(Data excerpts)
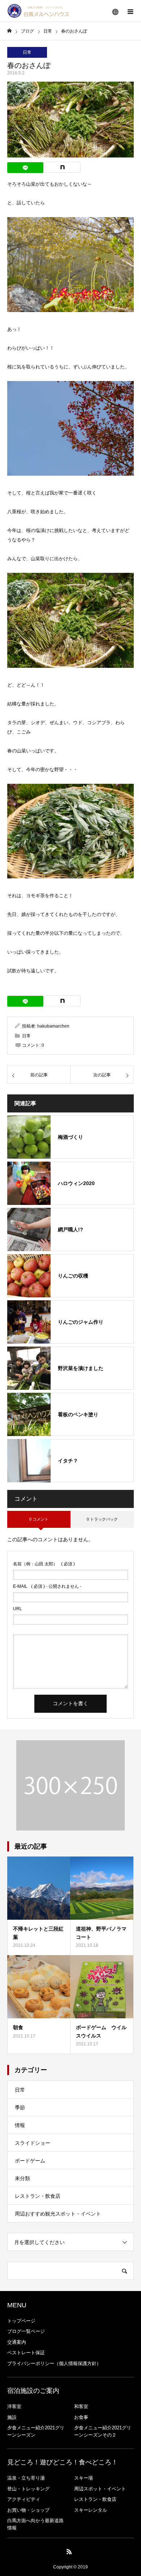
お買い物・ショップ (28, 2510)
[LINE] (25, 167)
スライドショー (32, 2143)
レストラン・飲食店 (37, 2196)
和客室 (81, 2406)
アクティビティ (23, 2499)
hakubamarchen (53, 1026)
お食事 (81, 2417)
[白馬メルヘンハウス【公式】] (38, 11)
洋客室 (14, 2406)
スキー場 (83, 2478)
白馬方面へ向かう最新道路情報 (35, 2524)
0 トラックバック (102, 1519)
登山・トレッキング (28, 2488)
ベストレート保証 (26, 2352)
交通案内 (16, 2342)
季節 (20, 2107)
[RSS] (69, 2551)
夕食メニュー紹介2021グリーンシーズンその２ (102, 2431)
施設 (12, 2417)
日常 (27, 52)
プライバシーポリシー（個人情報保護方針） (54, 2363)
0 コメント (38, 1519)
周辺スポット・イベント (100, 2488)
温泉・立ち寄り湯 (26, 2478)
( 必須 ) (44, 1564)
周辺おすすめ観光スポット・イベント (58, 2214)
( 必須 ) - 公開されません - (47, 1586)
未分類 (22, 2178)
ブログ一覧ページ (26, 2331)
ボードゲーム (30, 2161)
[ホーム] (9, 31)
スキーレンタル (90, 2510)
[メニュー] (130, 11)
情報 (20, 2125)
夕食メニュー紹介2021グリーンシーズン (35, 2431)
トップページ (21, 2321)
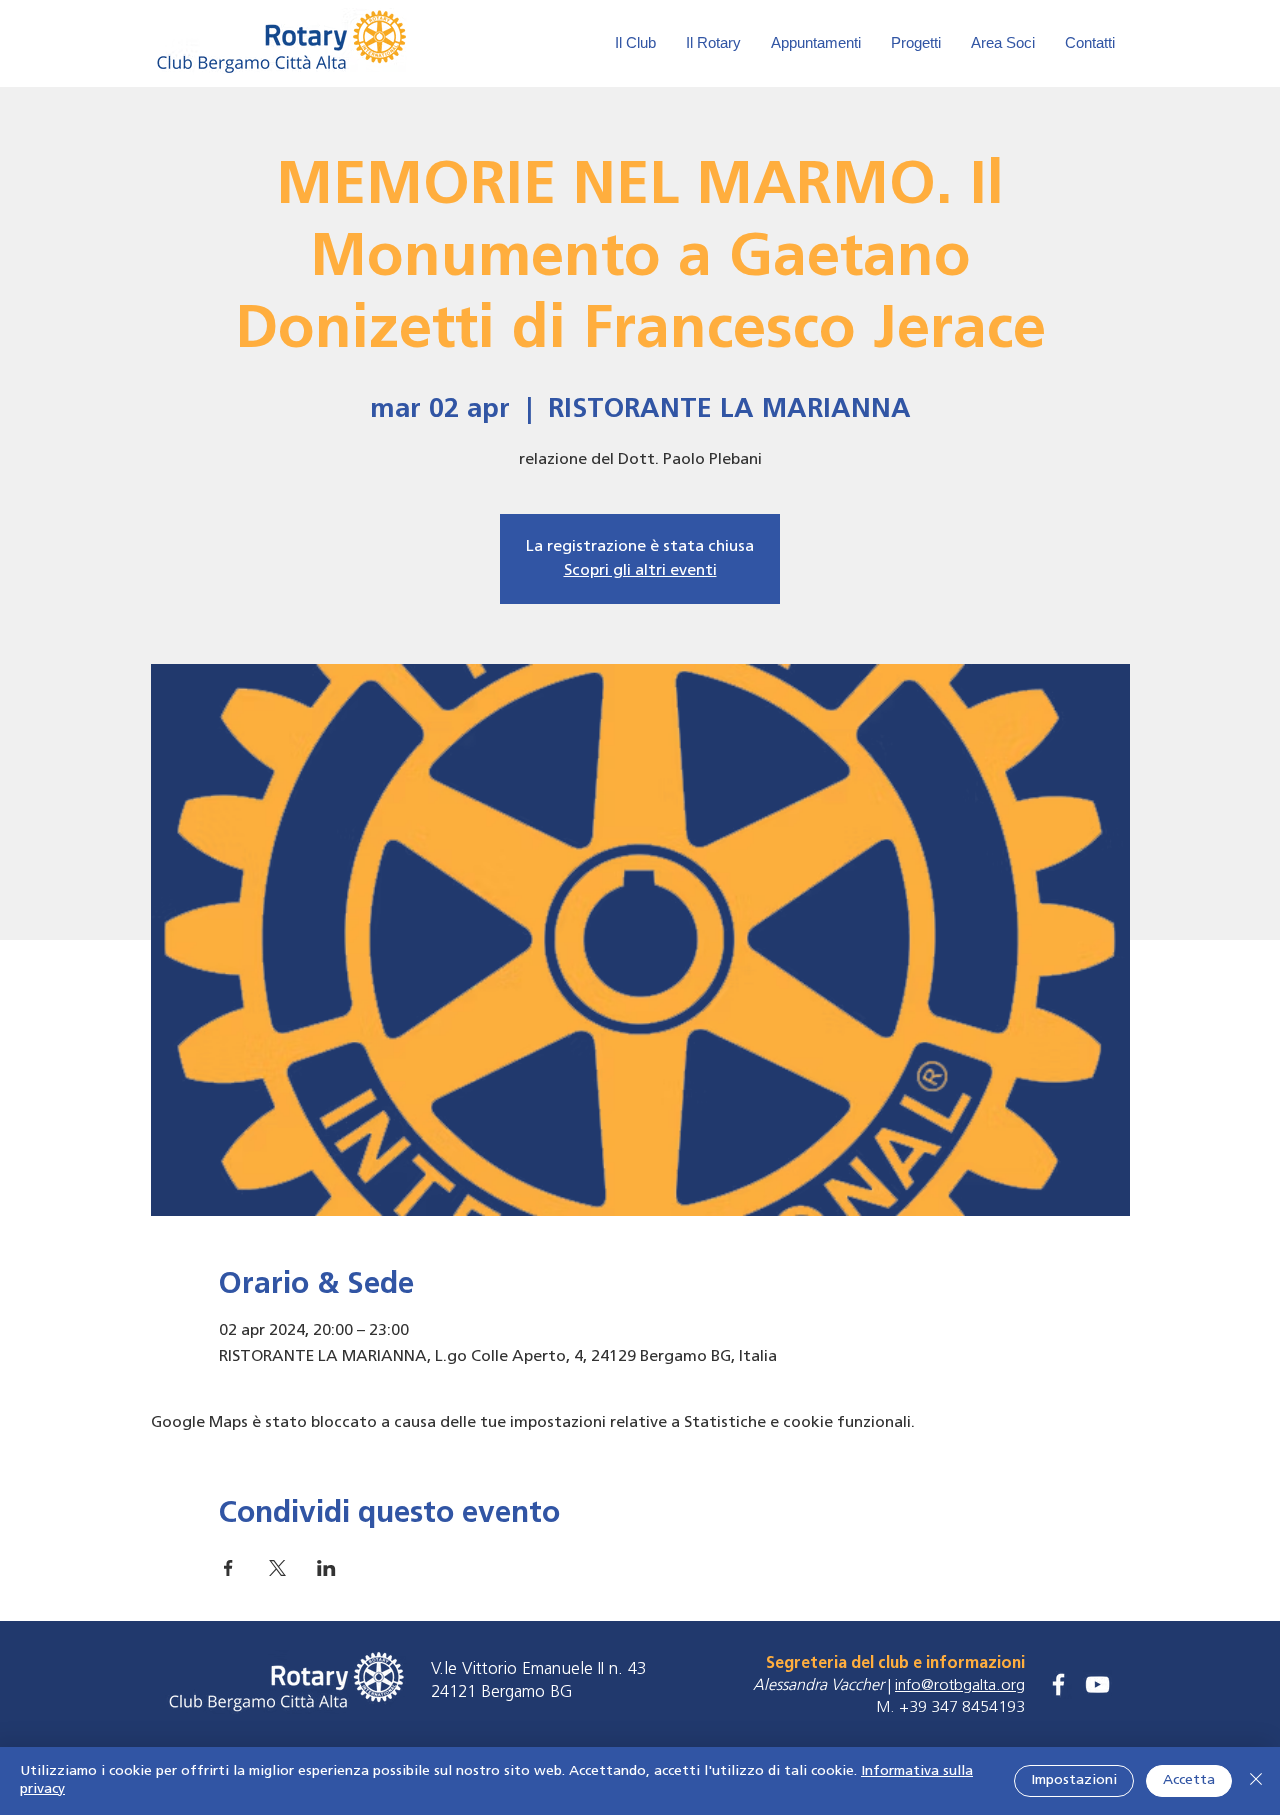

→ **TASK GOAL**
Please return the lines above that run from the line containing "夕食メニュー紹介2021グリーンシーズンその２ (102, 2431)" to the line containing "夕食メニュー紹介2021グリーンシーズン (35, 2431)", inclusive, exactly and with no other lines.

→ **ANSWER FOR THIS EXERCISE**
夕食メニュー紹介2021グリーンシーズンその２ (102, 2431)
施設 (12, 2417)
日常 (27, 52)
プライバシーポリシー（個人情報保護方針） (54, 2363)
0 コメント (38, 1519)
周辺スポット・イベント (100, 2488)
温泉・立ち寄り湯 (26, 2478)
( 必須 ) (44, 1564)
周辺おすすめ観光スポット・イベント (58, 2214)
( 必須 ) - 公開されません - (47, 1586)
未分類 (22, 2178)
ブログ一覧ページ (26, 2331)
ボードゲーム (30, 2161)
[ホーム] (9, 31)
スキーレンタル (90, 2510)
[メニュー] (130, 11)
情報 (20, 2125)
夕食メニュー紹介2021グリーンシーズン (35, 2431)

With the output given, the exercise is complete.